On respect and the young

30 Mar 2025 3 minute read
School children in a classroom. Image: Danny Lawson/PA Wire

Neil Anderson

We were taught to respect our elders especially our parents, our supposed betters – priests or princes, any figures of authority. And we were young and impressionable.

It must be right.

That robs the young of agency, of course. They are destined always to be supplicants.

But what if we had respect totally the wrong way around? What if we, our community, our society respected young people? Not for doing, for they are too young, but simply for being.

That we nurture and develop their self-respect?

If we didn’t insult them with rundown schools, under-financed health services, poverty-stricken homes. Authoritarian homes, schools and workplaces. Patronise them with irrelevant role models, often with feet of clay.

Participation

If we offered them participation as real people in the life of real communities in a real democracy?

Greater self-respect would positively impact the attitudes and behaviour of us all, and our relationships with others. We would then be able to treat them as we would wish to be treated.

Instead of accepting our place (sic) as mere consumers of life, we could start to be part of it. And our guide would be internal, not forced upon us from external sources.

Respect seems always in the up direction. Those who have status believe they deserve respect because they have in some sense earned it; being taller, richer, older or being adults is usually enough.

Flawed, though they might concede, hypocrisy covers the cracks. That respect should be beaten into a child is clearly wrong, and has as clearly failed – both them and us.

Have we seniors earned respect, and if so, how exactly? By permitting our environment to be sullied by our waste, our indifference, our over-consumption? Surely not by creating positive and happy lifestyles for all. Just for a few perhaps.

Rights

When we fail to respect young people, we rob them of agency. Over their own rights – always diminished at every opportunity.

Over their own responsibilities – often unexercised, over-ruled by over-anxious parents and schools breeding conformity – intent on order above all else.
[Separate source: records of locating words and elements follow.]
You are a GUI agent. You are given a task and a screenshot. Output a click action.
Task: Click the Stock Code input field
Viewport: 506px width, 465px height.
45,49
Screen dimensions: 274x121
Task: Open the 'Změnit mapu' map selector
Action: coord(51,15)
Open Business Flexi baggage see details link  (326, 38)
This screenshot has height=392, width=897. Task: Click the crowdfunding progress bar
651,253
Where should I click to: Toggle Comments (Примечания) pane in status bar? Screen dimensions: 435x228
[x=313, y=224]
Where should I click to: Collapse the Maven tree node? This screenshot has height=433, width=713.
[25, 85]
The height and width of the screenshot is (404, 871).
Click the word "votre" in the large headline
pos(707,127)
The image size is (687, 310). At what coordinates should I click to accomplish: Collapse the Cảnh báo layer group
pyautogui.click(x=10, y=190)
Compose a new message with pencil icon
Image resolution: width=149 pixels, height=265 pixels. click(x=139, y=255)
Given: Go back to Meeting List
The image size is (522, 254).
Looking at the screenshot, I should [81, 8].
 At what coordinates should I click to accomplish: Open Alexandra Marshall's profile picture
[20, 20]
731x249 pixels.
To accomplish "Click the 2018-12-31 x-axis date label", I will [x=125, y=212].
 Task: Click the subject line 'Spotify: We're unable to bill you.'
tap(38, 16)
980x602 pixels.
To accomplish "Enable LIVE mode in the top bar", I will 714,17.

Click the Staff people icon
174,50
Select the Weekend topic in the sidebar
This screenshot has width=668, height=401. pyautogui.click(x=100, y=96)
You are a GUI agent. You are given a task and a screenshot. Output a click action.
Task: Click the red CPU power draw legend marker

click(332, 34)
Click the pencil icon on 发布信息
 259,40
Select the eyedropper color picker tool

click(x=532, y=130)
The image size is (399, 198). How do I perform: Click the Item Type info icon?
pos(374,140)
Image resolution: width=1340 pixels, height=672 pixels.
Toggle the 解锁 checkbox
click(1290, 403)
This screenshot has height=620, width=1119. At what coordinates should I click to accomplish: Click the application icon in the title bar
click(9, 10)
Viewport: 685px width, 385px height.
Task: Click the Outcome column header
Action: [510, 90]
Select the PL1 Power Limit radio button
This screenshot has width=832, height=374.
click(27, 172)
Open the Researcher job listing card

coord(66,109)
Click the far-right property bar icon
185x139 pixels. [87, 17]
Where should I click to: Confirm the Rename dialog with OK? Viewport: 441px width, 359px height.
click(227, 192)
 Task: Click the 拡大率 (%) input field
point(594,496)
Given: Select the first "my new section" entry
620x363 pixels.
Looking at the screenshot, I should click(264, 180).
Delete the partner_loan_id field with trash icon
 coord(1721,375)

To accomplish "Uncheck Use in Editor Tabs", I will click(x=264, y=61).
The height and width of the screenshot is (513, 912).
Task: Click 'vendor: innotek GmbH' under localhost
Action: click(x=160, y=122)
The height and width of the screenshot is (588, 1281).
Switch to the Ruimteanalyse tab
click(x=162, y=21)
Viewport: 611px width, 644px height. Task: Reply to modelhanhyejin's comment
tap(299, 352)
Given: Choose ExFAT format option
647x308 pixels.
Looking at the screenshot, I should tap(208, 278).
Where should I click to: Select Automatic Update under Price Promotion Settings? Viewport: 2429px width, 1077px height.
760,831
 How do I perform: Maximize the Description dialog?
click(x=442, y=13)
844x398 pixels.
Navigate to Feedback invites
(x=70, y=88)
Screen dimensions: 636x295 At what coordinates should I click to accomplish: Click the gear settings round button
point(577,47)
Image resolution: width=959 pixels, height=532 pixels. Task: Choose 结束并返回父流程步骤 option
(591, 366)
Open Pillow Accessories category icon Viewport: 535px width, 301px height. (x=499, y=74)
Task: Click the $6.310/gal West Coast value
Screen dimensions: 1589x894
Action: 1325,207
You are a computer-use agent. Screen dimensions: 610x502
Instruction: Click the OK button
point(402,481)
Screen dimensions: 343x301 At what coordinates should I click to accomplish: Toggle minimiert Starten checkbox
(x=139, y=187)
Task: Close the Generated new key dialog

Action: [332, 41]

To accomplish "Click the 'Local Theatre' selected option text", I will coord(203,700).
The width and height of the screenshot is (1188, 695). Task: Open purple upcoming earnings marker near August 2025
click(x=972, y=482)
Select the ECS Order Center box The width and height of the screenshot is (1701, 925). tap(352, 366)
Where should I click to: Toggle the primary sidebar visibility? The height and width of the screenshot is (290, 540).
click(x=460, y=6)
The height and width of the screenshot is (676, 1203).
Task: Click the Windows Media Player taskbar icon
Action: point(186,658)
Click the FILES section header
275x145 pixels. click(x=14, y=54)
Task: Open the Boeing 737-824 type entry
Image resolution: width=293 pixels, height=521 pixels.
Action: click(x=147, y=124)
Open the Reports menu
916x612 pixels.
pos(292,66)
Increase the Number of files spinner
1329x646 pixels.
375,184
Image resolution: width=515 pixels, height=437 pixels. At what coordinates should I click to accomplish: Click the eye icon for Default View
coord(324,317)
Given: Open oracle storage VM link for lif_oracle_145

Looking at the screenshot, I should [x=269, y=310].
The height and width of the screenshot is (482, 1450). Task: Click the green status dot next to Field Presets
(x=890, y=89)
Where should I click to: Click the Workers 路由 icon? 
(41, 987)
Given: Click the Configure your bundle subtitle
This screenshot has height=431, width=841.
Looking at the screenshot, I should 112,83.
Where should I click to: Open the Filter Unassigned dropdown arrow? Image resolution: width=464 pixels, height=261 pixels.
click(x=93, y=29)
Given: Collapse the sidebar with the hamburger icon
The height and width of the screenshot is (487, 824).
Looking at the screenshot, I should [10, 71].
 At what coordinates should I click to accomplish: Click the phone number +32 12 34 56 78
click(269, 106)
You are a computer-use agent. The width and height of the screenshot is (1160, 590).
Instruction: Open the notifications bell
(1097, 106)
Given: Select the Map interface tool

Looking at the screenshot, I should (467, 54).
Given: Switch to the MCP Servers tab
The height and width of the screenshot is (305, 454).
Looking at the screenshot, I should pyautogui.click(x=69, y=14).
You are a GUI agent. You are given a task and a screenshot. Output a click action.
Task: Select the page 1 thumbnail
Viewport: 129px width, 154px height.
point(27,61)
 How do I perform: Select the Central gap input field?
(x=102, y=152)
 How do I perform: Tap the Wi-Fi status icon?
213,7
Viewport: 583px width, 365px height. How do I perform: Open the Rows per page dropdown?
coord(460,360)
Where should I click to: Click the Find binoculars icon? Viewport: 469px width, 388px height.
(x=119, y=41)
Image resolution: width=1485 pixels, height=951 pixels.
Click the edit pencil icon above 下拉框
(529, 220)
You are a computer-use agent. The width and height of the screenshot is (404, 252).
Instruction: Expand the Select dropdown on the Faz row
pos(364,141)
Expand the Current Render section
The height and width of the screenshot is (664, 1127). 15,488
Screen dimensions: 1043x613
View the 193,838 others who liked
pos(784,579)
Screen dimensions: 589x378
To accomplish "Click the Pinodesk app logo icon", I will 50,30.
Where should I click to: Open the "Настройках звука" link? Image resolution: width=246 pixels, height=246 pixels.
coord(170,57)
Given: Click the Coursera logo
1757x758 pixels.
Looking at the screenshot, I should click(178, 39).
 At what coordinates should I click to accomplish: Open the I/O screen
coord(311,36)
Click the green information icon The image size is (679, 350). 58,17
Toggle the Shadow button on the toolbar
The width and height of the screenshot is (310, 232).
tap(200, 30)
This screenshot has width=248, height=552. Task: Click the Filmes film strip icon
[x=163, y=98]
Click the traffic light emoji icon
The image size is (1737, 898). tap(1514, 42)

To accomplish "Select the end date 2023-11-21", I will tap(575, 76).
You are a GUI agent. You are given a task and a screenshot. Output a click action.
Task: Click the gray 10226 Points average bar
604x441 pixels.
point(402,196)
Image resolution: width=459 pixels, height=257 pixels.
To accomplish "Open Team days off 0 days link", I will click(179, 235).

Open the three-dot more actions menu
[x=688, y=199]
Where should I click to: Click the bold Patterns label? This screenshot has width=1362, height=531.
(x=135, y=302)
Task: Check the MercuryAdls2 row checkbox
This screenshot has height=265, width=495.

I suspect that it is not possible to respect anyone else unless one respects oneself. That respect is from our core, the route to personal growth. From there, we develop ethical awareness, behavioural standards, ambitions, dreams, visions…

Similarly, that self-respect is the basis on which respect for others can occur, but must be earned, beyond courtesy.

There is a case, then, for reconsidering the role that respect could play in our lives and in our society. The modesty and humility that should accompany our imperfections demands it.